(Toronto) Canada’s Drag Race, qui fera son arrivée au petit écran sur Crave, jeudi, sera tout aussi flamboyante et divertissante que la version américaine, promettent ses juges.

Victoria Ahearn
La Presse canadienne

Mais la compétition de drag queens prend selon eux une signification toute particulière à l’issue du mois de la Fierté, de la fête du Canada et de la vaste mobilisation pour laisser plus de place aux voix marginalisées.

Les juges Brooke Lynn Hytes, Jeffrey Bowyer-Chapman et Stacey McKenzie espèrent que la portée éducative de l’émission ne sera pas sous-estimée.

« C’est divertissant, mais ça raconte aussi les histoires de personnes queers et d’artistes drags d’une façon qui nous humanise », fait valoir Jeffrey Bowyer-Chapman.

Le fait d’apprendre à connaître les drag queens et leur vécu personnel permet de chasser les idées reçues et de cesser de les percevoir comme « Autres », avance l’acteur et militant, qui a campé le rôle de Jay Carter dans la série UnReal.

À l’instar de RuPaul’s Drag Race, l’adaptation canadienne propose à une série de défis pour se mériter le titre de la prochaine « drag superstar » et un grand prix de 100 000 $. Deux Québécoises sont en lice : Kiara et Rita Baga.
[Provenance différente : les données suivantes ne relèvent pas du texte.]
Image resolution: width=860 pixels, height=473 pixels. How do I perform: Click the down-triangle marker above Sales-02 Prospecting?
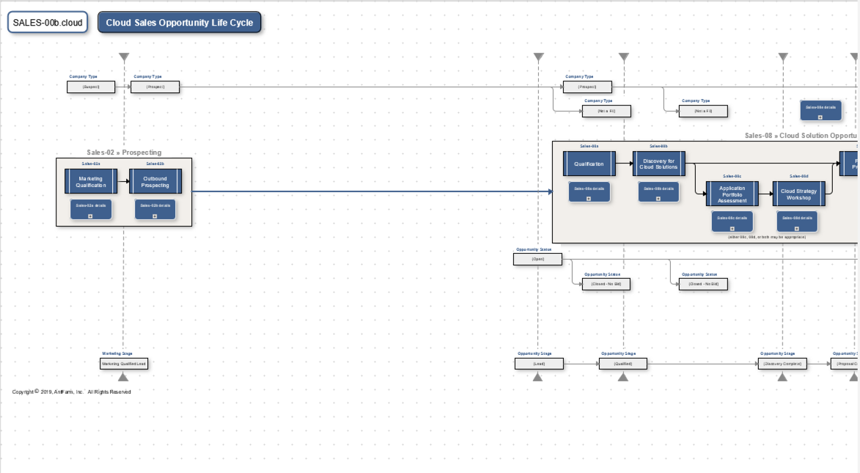coord(124,57)
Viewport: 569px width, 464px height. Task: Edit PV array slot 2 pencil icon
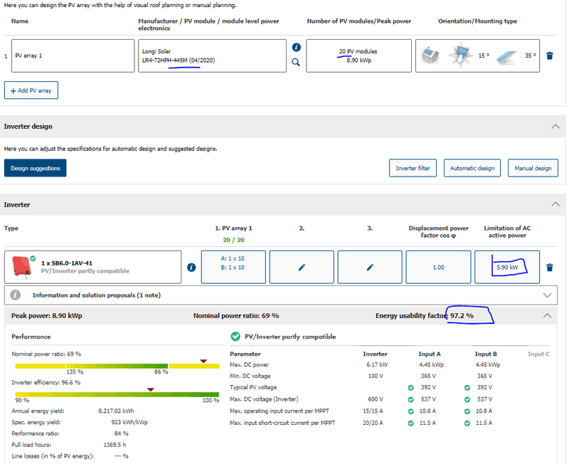[302, 268]
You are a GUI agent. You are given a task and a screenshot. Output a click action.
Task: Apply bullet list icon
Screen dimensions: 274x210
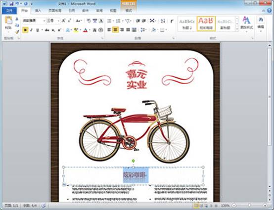click(109, 21)
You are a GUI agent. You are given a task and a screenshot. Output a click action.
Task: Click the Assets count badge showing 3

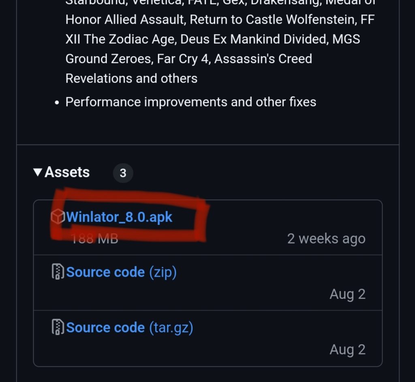pyautogui.click(x=123, y=173)
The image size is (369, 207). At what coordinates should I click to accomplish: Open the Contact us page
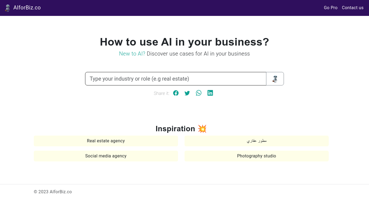click(x=353, y=8)
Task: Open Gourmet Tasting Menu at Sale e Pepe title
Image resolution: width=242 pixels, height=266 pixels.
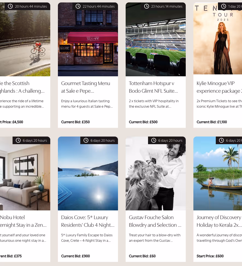Action: tap(85, 87)
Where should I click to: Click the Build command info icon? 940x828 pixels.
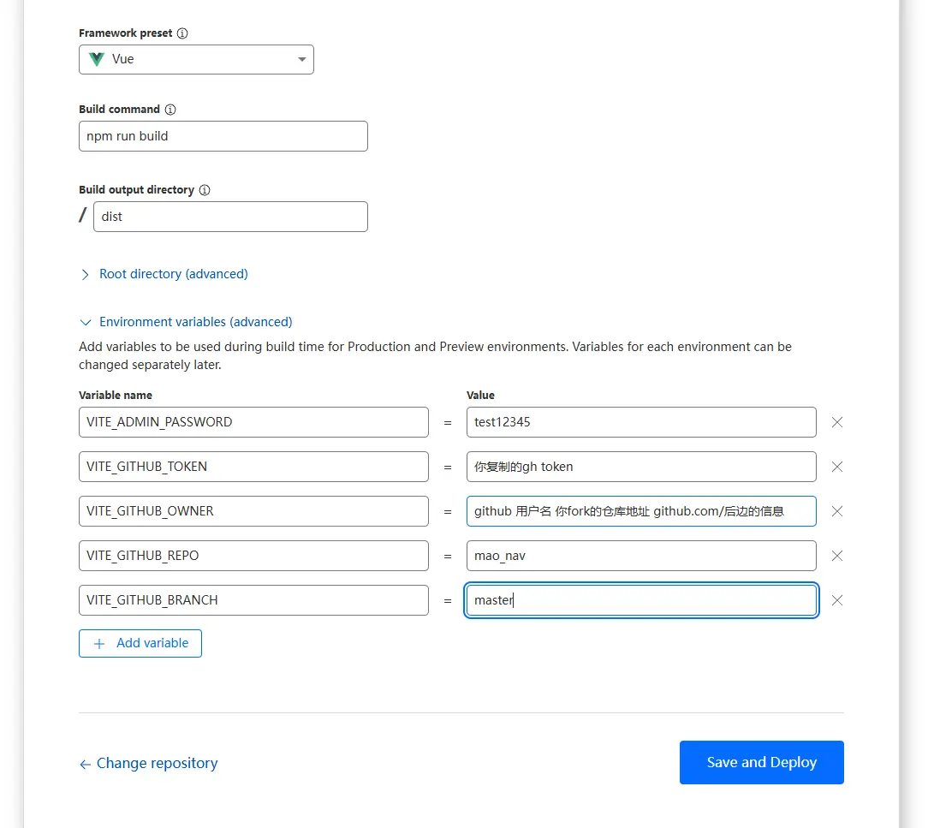tap(170, 110)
Le panel de juges est composé de Jeffrey Bowyer-Chapman ; de Stacey McKenzie, une mannequin et mentore à l’émission America’s Next Top Model ; et de Brooke Lynn Hytes, qui a été la première drag queen canadienne à figurer sur RuPaul’s Drag Race.

Le cœur de l’émission est le même que dans la version américaine — avec RuPaul en moins, affirment-ils.
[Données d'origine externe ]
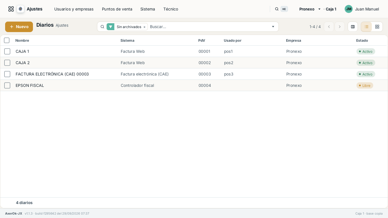Open the Técnico menu

171,9
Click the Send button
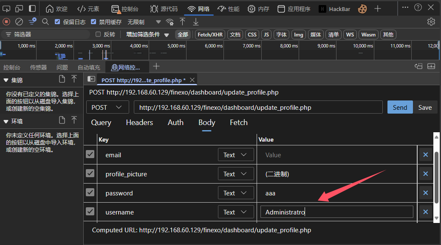This screenshot has width=441, height=245. [399, 108]
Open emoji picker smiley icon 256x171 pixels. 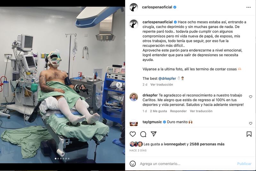[x=132, y=164]
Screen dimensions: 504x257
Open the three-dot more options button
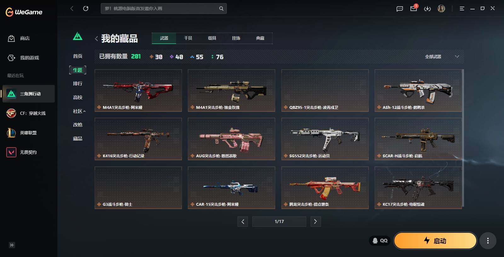coord(488,241)
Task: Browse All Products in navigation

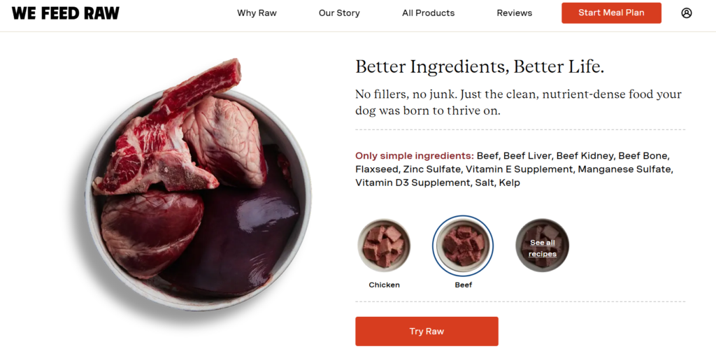Action: [x=429, y=13]
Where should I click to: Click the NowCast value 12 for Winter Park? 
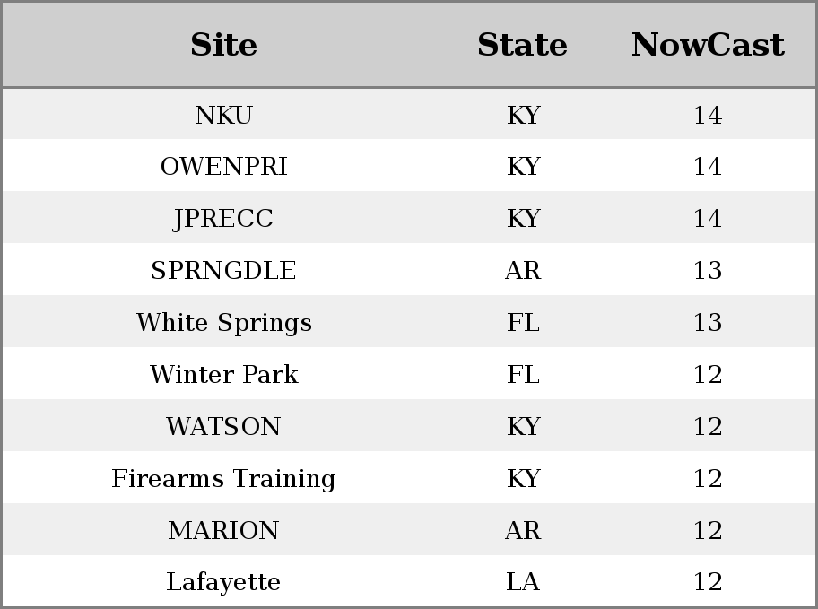coord(708,374)
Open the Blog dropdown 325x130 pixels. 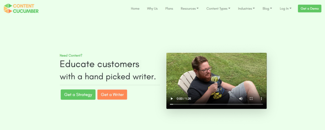pyautogui.click(x=267, y=9)
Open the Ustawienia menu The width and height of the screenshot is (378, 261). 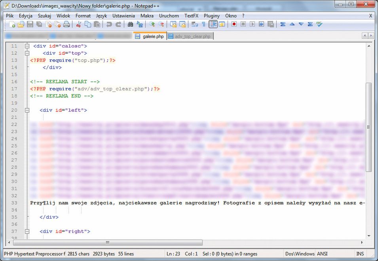click(x=123, y=15)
La chanteuse Deborah Cox et les actrices Elisha Cuthbert et Amanda Brugel ainsi que l’acteur Tom Green comptent parmi les célébrités invitées qui se joindront à eux lors des épisodes diffusés sur une base hebdomadaire.
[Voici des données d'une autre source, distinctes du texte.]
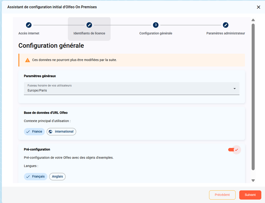This screenshot has height=203, width=265.
Task: Click the dropdown arrow beside Europe/Paris
Action: coord(234,89)
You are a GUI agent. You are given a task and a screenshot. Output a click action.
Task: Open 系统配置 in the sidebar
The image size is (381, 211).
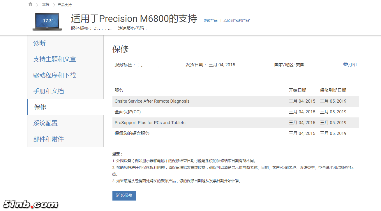[45, 123]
Pour Jeffrey Bowyer-Chapman, il est d’autant plus important dans le contexte actuel que les jeunes Canadiens célèbrent la communauté LGBTQ dans toute sa diversité et rendent hommage aux pionniers qui ont rendu une telle émission possible.

« Et il est important que les générations plus vieilles qui regardent l’émission reconnaissent l’importance d’avoir une émission comme celle-ci sur les ondes et inspirent les autres à s’éduquer continuellement. »

« C’est quelque chose que nous avons travaillé pour obtenir génération après génération. »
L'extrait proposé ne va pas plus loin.